FIG. 1 is a sectional view showing a method for manufacturing a semiconductor device according to an embodiment of the present invention.

FIG. 2 is a cross-sectional view illustrating a conventional method for manufacturing a semiconductor device.

[Explanation of symbols]

10: P-type silicon substrate, 11: N-type diffusion layer, 12: TiN film, 13: Al film, 14: TiB _2.

Claims (5)

(57) [Claims] In a method of manufacturing a semiconductor device using a refractory metal nitride film as a barrier film for preventing mutual diffusion between a semiconductor or a metal, the barrier film is formed after forming the barrier film by a sputtering method.

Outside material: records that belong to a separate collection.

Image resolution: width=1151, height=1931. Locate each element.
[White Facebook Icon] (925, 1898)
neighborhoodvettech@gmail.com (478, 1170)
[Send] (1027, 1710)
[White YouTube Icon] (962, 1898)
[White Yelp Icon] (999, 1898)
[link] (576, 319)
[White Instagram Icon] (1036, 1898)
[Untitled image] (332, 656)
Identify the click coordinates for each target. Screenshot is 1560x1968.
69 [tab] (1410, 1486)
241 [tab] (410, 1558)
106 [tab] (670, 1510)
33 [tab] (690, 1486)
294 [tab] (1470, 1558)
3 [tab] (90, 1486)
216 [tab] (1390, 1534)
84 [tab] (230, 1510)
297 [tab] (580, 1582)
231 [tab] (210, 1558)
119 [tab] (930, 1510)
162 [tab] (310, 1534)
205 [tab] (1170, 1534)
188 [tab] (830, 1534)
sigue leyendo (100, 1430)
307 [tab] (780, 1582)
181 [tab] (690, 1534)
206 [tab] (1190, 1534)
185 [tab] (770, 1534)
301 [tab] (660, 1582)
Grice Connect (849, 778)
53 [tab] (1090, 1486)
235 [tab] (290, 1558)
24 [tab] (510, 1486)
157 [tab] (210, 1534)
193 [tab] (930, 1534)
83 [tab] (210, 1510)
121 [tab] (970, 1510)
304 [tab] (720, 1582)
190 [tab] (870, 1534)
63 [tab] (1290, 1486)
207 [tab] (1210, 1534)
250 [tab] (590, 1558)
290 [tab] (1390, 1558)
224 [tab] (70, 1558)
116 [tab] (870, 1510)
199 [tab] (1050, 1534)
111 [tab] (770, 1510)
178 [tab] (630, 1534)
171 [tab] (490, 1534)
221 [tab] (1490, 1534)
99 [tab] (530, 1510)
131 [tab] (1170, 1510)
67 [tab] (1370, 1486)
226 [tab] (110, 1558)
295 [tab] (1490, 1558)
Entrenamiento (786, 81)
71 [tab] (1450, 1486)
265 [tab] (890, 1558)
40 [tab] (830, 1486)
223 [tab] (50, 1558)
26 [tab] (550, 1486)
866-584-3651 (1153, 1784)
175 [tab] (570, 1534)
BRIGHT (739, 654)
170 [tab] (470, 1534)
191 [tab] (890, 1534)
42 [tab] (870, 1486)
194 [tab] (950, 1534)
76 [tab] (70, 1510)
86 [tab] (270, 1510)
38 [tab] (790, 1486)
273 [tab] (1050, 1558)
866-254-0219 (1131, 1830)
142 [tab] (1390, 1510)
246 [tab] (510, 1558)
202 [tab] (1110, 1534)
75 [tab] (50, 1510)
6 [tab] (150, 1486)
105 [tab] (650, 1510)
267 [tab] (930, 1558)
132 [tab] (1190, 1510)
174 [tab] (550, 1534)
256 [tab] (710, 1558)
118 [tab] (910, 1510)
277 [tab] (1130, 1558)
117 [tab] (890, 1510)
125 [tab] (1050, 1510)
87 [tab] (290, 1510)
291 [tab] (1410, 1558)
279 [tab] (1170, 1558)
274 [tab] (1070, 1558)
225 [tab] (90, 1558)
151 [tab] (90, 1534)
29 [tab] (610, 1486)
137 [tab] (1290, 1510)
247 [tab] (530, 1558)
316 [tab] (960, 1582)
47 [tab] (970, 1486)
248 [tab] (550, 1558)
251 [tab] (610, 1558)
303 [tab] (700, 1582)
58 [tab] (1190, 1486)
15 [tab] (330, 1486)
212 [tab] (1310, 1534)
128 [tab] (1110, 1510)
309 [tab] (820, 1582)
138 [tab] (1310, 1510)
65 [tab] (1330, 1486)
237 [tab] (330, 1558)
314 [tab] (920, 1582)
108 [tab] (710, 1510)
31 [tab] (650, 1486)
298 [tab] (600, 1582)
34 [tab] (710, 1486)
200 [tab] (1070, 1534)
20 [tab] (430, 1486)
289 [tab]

By adding boron or carbon to the substance forming, and performing a heat treatment at the same time , the boron or carbon is combined with the unreacted substance in the high melting point metal nitride film to form an inert substance. A method for manufacturing a semiconductor device. 2. A method for manufacturing a semiconductor device using a refractory metal nitride film as a barrier film for preventing mutual diffusion between a semiconductor or a metal and a metal, wherein the barrier film is formed at a predetermined temperature by a sputtering method. A method of manufacturing a semiconductor device, comprising adding boron or carbon to a material forming the barrier film and combining the boron or carbon with an unreacted material in the refractory metal nitride film to form an inert material. . 3. The method according to claim 1, wherein the refractory metal is titanium. 4. The method according to claim 1, wherein the metal on the refractory metal nitride film is aluminum or an aluminum alloy. 5. The method according to claim 1, wherein the barrier film is formed by a sputtering method utilizing a chemical reaction between a high melting point metal and nitrogen.